FRANCE:France fired a top regional education official yesterday for vigorously opposing a new Muslim school and publicly complaining about pressure from Paris to stop obstructing its opening.
The Al-Kindi high school, in a suburb of Lyon in eastern France, finally admitted its first 22 pupils on March 5th after an eight-month struggle with school board head Alain Morvan that ended only when Paris intervened to permit it to open.
Mr Morvan's stubborn campaign became a sore point for French Muslims who accused him of Islamophobia for refusing them the right to open a faith school, even though about one-fifth of all high schools in France are private and mostly Catholic.
In rejecting three requests to open the school, Mr Morvan accused its founders of being "fundamentalists" and said he would sign refusals to open it "down to the last drop of ink".
Government spokesman Jean-François Copé said Mr Morvan was replaced because "his behaviour was not that of a senior official, whose task is to carry out government policy".

▸ PROVIDED DATA:
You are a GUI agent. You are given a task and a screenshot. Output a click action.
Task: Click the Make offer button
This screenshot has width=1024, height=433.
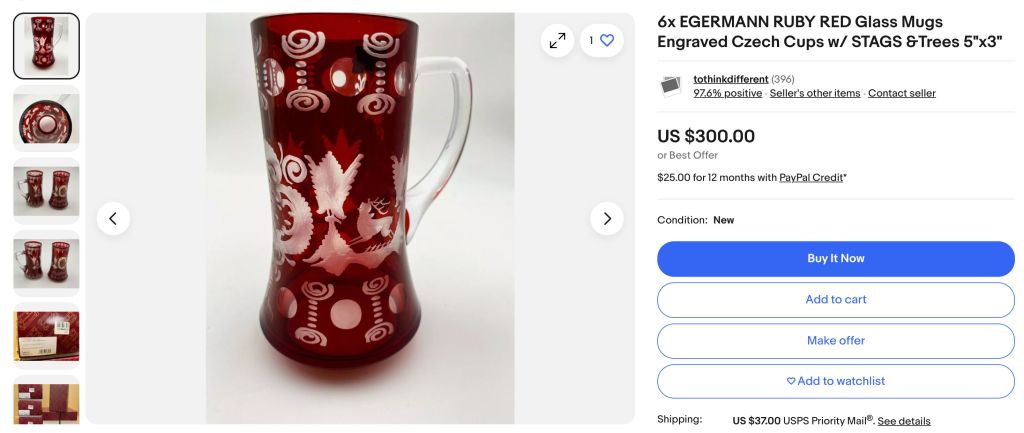pyautogui.click(x=835, y=341)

▸ EXERCISE TASKS:
A. In the news item about the Muslim school near Lyon, update the passage starting with "The Al-Kindi high" and going on through "it to open.", putting "the regional education chief" wherever "Alain Morvan" appears.
B. According to the news item about the Muslim school near Lyon, how many pupils did the Al-Kindi high school first admit?
The material that comes after the news item is separate from it.

▸ RESULTS BY TASK:
A.
The Al-Kindi high school, in a suburb of Lyon in eastern France, finally admitted its first 22 pupils on March 5th after an eight-month struggle with school board head the regional education chief that ended only when Paris intervened to permit it to open.

B. 22 pupils.